**Excerto do documento:**
***

Outros sites Medialivre
Notícias em Destaque
Opinião
14 de Março de 2017 às 20:25

Os idos de março de 2017

No calendário romano, os idos de março correspondem ao dia 15 do mês que evoca o deus da guerra: Marte. A data ficou célebre por ter sido nesse dia do ano 44 a.C. que Júlio César foi assassinado, efeméride que para muitos representa metaforicamente o princípio do fim de Roma.

  • 2
  • ...

Dependendo do resultado de três eventos que ocorrem hoje, a metáfora pode vir a assentar que nem uma luva nos idos de março de 2017.

 

Os idos de março de 2017 é o dia em que é atingido o teto de dívida federal nos EUA, o que significa que o Presidente Trump tem de negociar uma autorização para elevar o limite de endividamento com o Congresso. Mas até o conseguir tem de se governar com uma curta almofada, que não chega para manter o regular funcionamento do Governo para lá do verão sem medidas draconianas de contenção de despesa pública. Nada disto importaria se Trump conseguisse reunir uma maioria congressional em torno do seu projeto político. Mas essa possibilidade afigura-se extremamente difícil devido à fragmentação do Partido Republicano em fações virtualmente incompatíveis, por um lado, e a acrimónia existente entre a Casa Branca e o Partido Democrata, por outro. À medida que os analistas forem tomando consciência do risco de paralisia em Washington, rapidamente começarão a questionar a exequibilidade do plano orçamental de Donald Trump, que inclui um corte transversal de impostos, a reconversão das infraestruturas do país, o investimento nas forças armadas, o reforço da segurança interna e do controlo das fronteiras, a majoração dos apoios aos veteranos de guerra. Será que a expansão da economia americana, que já é a segunda mais longa do pós-Guerra, se aguenta sem a injeção de adrenalina que Trump prometeu? E o que acontece ao mercado acionista se forem goradas as expetativas de aceleração da atividade?

***

**Tarefas propostas:**
1: Segundo o artigo sobre os idos de março, a que dia do mês correspondem os idos de março no calendário romano?
2: Prossiga o artigo sobre os idos de março a partir da última frase apresentada.
Os registos têm origem numa fonte distinta.

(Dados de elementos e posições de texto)

***

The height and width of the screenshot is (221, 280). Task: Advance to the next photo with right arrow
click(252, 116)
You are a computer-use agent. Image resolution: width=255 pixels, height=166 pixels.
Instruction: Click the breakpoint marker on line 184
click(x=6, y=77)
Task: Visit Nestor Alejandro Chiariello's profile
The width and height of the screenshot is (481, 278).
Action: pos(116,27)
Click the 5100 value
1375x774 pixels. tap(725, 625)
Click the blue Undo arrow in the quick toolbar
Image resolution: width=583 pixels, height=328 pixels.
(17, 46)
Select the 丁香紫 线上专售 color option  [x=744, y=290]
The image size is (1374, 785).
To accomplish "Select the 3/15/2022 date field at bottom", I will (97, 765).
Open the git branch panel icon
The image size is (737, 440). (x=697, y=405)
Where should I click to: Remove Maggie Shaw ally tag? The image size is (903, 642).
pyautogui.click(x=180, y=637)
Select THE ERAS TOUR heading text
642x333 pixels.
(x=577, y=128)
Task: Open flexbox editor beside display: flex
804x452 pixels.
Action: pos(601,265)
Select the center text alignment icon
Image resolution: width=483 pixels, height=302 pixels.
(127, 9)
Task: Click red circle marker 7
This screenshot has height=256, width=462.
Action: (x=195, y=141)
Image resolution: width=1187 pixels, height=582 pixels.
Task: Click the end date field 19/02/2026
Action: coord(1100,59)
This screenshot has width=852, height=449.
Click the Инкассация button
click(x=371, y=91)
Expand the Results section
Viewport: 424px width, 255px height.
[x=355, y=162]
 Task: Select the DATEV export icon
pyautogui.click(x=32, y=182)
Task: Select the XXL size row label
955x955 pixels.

***

**Respostas escritas:**
1: Ao dia 15 de março.

2:
Os idos de março de 2017 é o dia em que a Reserva Federal dos EUA deverá subir as taxas de referência e reiterar a sua intenção de o continuar a fazer no futuro. Esta posição da Fed é vista com tranquilidade pelos investidores por corresponder a uma normalização da política monetária justificada por perspetivas de crescimento robusto. Mas, como reagirá uma economia, mais endividada do que na véspera do subprime, a um aumento das taxas de juro, sobretudo num cenário de paralisia causada pelo impasse do teto de dívida? E o que farão os mercados financeiros perante o risco de anemia económica e o encarecimento e rarefação da liquidez que a subida das taxas de juro trará?

 

Os idos de março de 2017 é o dia em que os holandeses vão às urnas e em que, pela primeira vez em muitas décadas, um partido de extrema-direita pode ganhar umas eleições gerais na Europa. Esta possibilidade foi reforçada pela recente crise diplomática entre a Holanda e a Turquia, a qual ameaça desencadear uma nova vaga de tensão entre o mundo islâmico e o Velho Continente, com benefício para os radicalismos políticos e religiosos e prejuízo para o projeto europeu e o seu filho pródigo: o euro. Que consequências podem estas eleições ter na estabilidade de uma ordem económica mundial alicerçada numa globalização que tem na União Europeia um dos seus eixos estruturantes?

 

Tal como Júlio César ridicularizou a profecia da sua morte no próprio dia em que viria a ser assassinado, a generalidade dos observadores e analistas despreza os riscos com que o mundo se depara, não por falta de aviso, mas por um credo cego num destino glorioso.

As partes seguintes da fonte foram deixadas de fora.